▶ _Exercise instructions_
The reply should hold nothing except the lines from the one with "Task: Open John Hopkins employee record" through the end of the entries, duplicated exactly and with no pictures.

+++

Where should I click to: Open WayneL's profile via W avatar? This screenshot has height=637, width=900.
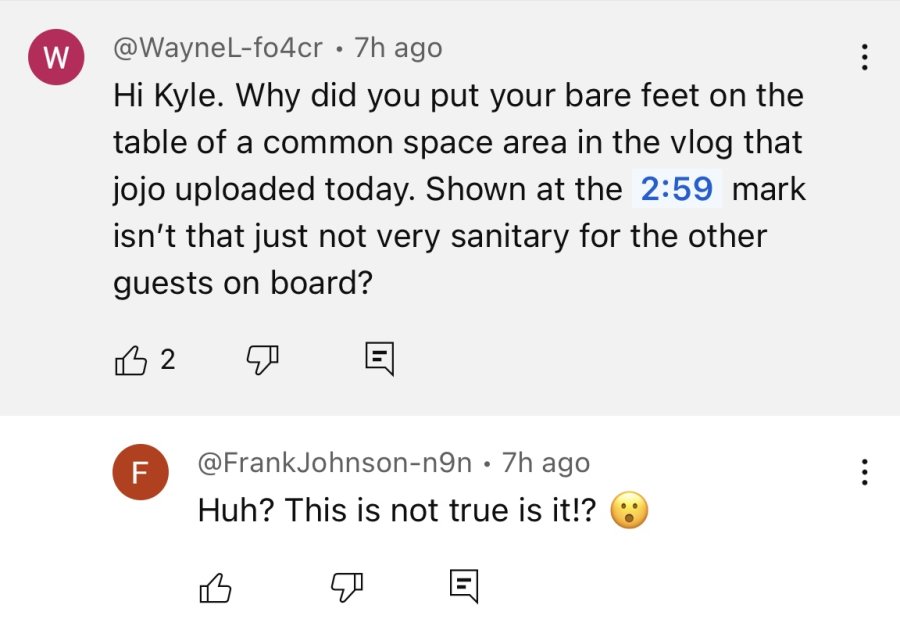click(56, 57)
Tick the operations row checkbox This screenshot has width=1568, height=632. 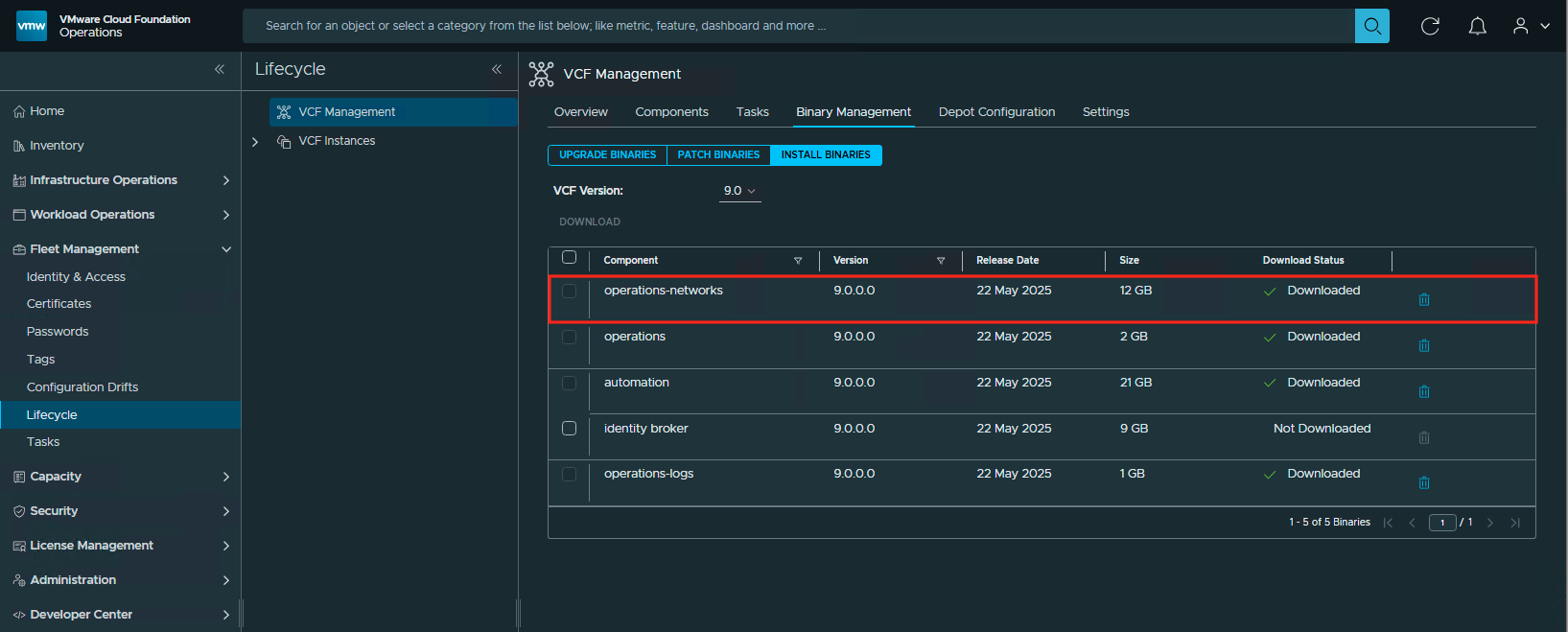tap(570, 337)
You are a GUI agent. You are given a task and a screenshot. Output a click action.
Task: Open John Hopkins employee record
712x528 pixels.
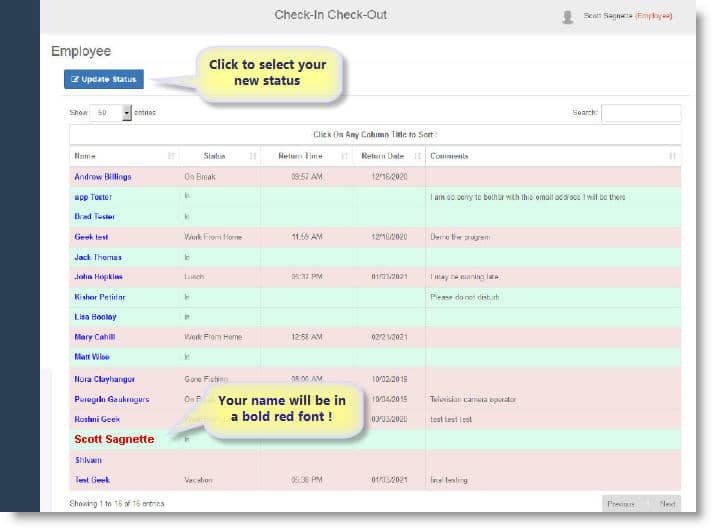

+++

▶ _Response to the exercise_
Task: Open John Hopkins employee record
712x528 pixels.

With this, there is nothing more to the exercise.